====== The data

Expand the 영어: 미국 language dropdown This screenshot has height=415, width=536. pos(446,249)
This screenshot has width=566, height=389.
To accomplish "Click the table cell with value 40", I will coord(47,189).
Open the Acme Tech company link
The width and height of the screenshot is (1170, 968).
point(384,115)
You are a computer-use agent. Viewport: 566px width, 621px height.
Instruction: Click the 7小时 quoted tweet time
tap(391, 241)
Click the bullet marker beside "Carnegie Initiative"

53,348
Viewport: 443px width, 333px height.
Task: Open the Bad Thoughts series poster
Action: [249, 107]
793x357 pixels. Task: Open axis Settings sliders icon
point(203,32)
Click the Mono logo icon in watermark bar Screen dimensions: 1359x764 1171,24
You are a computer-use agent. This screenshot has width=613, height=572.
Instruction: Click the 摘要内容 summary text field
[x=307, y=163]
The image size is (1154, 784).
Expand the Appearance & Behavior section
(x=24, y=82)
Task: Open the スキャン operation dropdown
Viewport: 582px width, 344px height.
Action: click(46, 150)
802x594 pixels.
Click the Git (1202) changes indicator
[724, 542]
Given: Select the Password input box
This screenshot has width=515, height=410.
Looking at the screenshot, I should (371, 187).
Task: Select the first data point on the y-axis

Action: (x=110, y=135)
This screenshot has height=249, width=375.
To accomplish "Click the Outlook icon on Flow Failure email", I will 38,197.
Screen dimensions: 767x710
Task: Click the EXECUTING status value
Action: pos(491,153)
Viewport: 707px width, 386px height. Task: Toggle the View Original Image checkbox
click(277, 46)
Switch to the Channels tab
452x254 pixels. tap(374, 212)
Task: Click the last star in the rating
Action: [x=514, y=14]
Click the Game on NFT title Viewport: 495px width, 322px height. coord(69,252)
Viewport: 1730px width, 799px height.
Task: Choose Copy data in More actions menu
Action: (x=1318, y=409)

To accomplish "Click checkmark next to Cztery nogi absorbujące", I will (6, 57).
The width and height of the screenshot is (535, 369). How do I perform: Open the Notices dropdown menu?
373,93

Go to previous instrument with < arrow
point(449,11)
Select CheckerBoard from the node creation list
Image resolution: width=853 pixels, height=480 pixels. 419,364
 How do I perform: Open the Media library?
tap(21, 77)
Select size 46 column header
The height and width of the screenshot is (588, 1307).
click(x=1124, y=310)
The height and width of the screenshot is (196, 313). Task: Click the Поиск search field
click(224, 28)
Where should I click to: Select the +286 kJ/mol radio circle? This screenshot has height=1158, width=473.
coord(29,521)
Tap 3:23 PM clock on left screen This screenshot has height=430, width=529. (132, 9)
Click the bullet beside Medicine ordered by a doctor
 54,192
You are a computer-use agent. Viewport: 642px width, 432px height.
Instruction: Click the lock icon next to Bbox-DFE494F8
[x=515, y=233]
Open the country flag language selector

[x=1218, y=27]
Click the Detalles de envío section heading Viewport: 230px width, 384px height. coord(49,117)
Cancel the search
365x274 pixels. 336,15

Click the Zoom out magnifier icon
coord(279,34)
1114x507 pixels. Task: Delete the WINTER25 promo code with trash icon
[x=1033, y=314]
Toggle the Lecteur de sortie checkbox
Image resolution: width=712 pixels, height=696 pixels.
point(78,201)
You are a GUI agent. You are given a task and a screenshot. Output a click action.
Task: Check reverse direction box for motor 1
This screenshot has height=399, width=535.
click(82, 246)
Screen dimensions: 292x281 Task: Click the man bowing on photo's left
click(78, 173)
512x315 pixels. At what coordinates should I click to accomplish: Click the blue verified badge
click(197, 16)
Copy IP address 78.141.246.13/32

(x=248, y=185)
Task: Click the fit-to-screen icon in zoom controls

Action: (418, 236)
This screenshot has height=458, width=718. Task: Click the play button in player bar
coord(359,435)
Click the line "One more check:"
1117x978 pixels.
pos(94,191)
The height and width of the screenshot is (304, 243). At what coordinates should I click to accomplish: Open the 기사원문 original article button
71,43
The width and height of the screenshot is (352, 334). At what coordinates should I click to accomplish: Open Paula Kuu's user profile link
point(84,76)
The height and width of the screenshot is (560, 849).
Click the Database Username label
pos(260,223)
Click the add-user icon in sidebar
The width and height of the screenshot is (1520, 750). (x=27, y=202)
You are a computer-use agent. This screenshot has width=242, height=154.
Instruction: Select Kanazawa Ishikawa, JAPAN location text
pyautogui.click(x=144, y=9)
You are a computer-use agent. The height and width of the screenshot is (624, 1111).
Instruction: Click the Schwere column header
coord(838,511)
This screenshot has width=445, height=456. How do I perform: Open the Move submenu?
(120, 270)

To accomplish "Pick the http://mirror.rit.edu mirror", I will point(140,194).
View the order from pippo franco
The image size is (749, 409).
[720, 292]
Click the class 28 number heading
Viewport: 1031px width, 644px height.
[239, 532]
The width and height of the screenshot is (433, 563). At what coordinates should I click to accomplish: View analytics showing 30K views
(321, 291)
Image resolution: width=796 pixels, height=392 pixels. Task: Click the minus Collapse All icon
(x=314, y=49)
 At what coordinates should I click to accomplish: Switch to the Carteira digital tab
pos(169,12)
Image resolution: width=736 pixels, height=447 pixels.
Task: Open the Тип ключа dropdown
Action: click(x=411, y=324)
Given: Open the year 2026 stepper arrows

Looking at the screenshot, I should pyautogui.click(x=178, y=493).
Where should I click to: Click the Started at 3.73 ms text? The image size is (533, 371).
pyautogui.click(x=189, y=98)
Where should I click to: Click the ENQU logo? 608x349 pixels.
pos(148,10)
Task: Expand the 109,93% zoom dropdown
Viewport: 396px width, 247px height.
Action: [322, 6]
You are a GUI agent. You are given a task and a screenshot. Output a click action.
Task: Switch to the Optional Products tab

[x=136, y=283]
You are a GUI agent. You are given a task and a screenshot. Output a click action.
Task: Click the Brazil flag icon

============

Work item. The full listing above is to be transcribed exactly.

Your solution.
Expand the 영어: 미국 language dropdown This screenshot has height=415, width=536. pos(446,249)
This screenshot has width=566, height=389.
To accomplish "Click the table cell with value 40", I will coord(47,189).
Open the Acme Tech company link
The width and height of the screenshot is (1170, 968).
point(384,115)
You are a computer-use agent. Viewport: 566px width, 621px height.
Instruction: Click the 7小时 quoted tweet time
tap(391, 241)
Click the bullet marker beside "Carnegie Initiative"

53,348
Viewport: 443px width, 333px height.
Task: Open the Bad Thoughts series poster
Action: [249, 107]
793x357 pixels. Task: Open axis Settings sliders icon
point(203,32)
Click the Mono logo icon in watermark bar Screen dimensions: 1359x764 1171,24
You are a computer-use agent. This screenshot has width=613, height=572.
Instruction: Click the 摘要内容 summary text field
[x=307, y=163]
The image size is (1154, 784).
Expand the Appearance & Behavior section
(x=24, y=82)
Task: Open the スキャン operation dropdown
Viewport: 582px width, 344px height.
Action: click(46, 150)
802x594 pixels.
Click the Git (1202) changes indicator
[724, 542]
Given: Select the Password input box
This screenshot has width=515, height=410.
Looking at the screenshot, I should (371, 187).
Task: Select the first data point on the y-axis

Action: (x=110, y=135)
This screenshot has height=249, width=375.
To accomplish "Click the Outlook icon on Flow Failure email", I will 38,197.
Screen dimensions: 767x710
Task: Click the EXECUTING status value
Action: pos(491,153)
Viewport: 707px width, 386px height. Task: Toggle the View Original Image checkbox
click(277, 46)
Switch to the Channels tab
452x254 pixels. tap(374, 212)
Task: Click the last star in the rating
Action: [x=514, y=14]
Click the Game on NFT title Viewport: 495px width, 322px height. coord(69,252)
Viewport: 1730px width, 799px height.
Task: Choose Copy data in More actions menu
Action: (x=1318, y=409)

To accomplish "Click checkmark next to Cztery nogi absorbujące", I will (6, 57).
The width and height of the screenshot is (535, 369). How do I perform: Open the Notices dropdown menu?
373,93

Go to previous instrument with < arrow
point(449,11)
Select CheckerBoard from the node creation list
Image resolution: width=853 pixels, height=480 pixels. 419,364
 How do I perform: Open the Media library?
tap(21, 77)
Select size 46 column header
The height and width of the screenshot is (588, 1307).
click(x=1124, y=310)
The height and width of the screenshot is (196, 313). Task: Click the Поиск search field
click(224, 28)
Where should I click to: Select the +286 kJ/mol radio circle? This screenshot has height=1158, width=473.
coord(29,521)
Tap 3:23 PM clock on left screen This screenshot has height=430, width=529. (132, 9)
Click the bullet beside Medicine ordered by a doctor
 54,192
You are a computer-use agent. Viewport: 642px width, 432px height.
Instruction: Click the lock icon next to Bbox-DFE494F8
[x=515, y=233]
Open the country flag language selector

[x=1218, y=27]
Click the Detalles de envío section heading Viewport: 230px width, 384px height. coord(49,117)
Cancel the search
365x274 pixels. 336,15

Click the Zoom out magnifier icon
coord(279,34)
1114x507 pixels. Task: Delete the WINTER25 promo code with trash icon
[x=1033, y=314]
Toggle the Lecteur de sortie checkbox
Image resolution: width=712 pixels, height=696 pixels.
point(78,201)
You are a GUI agent. You are given a task and a screenshot. Output a click action.
Task: Check reverse direction box for motor 1
This screenshot has height=399, width=535.
click(82, 246)
Screen dimensions: 292x281 Task: Click the man bowing on photo's left
click(78, 173)
512x315 pixels. At what coordinates should I click to accomplish: Click the blue verified badge
click(197, 16)
Copy IP address 78.141.246.13/32

(x=248, y=185)
Task: Click the fit-to-screen icon in zoom controls

Action: (418, 236)
This screenshot has height=458, width=718. Task: Click the play button in player bar
coord(359,435)
Click the line "One more check:"
1117x978 pixels.
pos(94,191)
The height and width of the screenshot is (304, 243). At what coordinates should I click to accomplish: Open the 기사원문 original article button
71,43
The width and height of the screenshot is (352, 334). At what coordinates should I click to accomplish: Open Paula Kuu's user profile link
point(84,76)
The height and width of the screenshot is (560, 849).
Click the Database Username label
pos(260,223)
Click the add-user icon in sidebar
The width and height of the screenshot is (1520, 750). (x=27, y=202)
You are a computer-use agent. This screenshot has width=242, height=154.
Instruction: Select Kanazawa Ishikawa, JAPAN location text
pyautogui.click(x=144, y=9)
You are a computer-use agent. The height and width of the screenshot is (624, 1111).
Instruction: Click the Schwere column header
coord(838,511)
This screenshot has width=445, height=456. How do I perform: Open the Move submenu?
(120, 270)

To accomplish "Pick the http://mirror.rit.edu mirror", I will point(140,194).
View the order from pippo franco
The image size is (749, 409).
[720, 292]
Click the class 28 number heading
Viewport: 1031px width, 644px height.
[239, 532]
The width and height of the screenshot is (433, 563). At what coordinates should I click to accomplish: View analytics showing 30K views
(321, 291)
Image resolution: width=796 pixels, height=392 pixels. Task: Click the minus Collapse All icon
(x=314, y=49)
 At what coordinates should I click to accomplish: Switch to the Carteira digital tab
pos(169,12)
Image resolution: width=736 pixels, height=447 pixels.
Task: Open the Тип ключа dropdown
Action: click(x=411, y=324)
Given: Open the year 2026 stepper arrows

Looking at the screenshot, I should pyautogui.click(x=178, y=493).
Where should I click to: Click the Started at 3.73 ms text? The image size is (533, 371).
pyautogui.click(x=189, y=98)
Where should I click to: Click the ENQU logo? 608x349 pixels.
pos(148,10)
Task: Expand the 109,93% zoom dropdown
Viewport: 396px width, 247px height.
Action: [322, 6]
You are a GUI agent. You are given a task and a screenshot. Output a click action.
Task: Switch to the Optional Products tab

[x=136, y=283]
You are a GUI agent. You are given a task and a screenshot. Output a click action.
Task: Click the Brazil flag icon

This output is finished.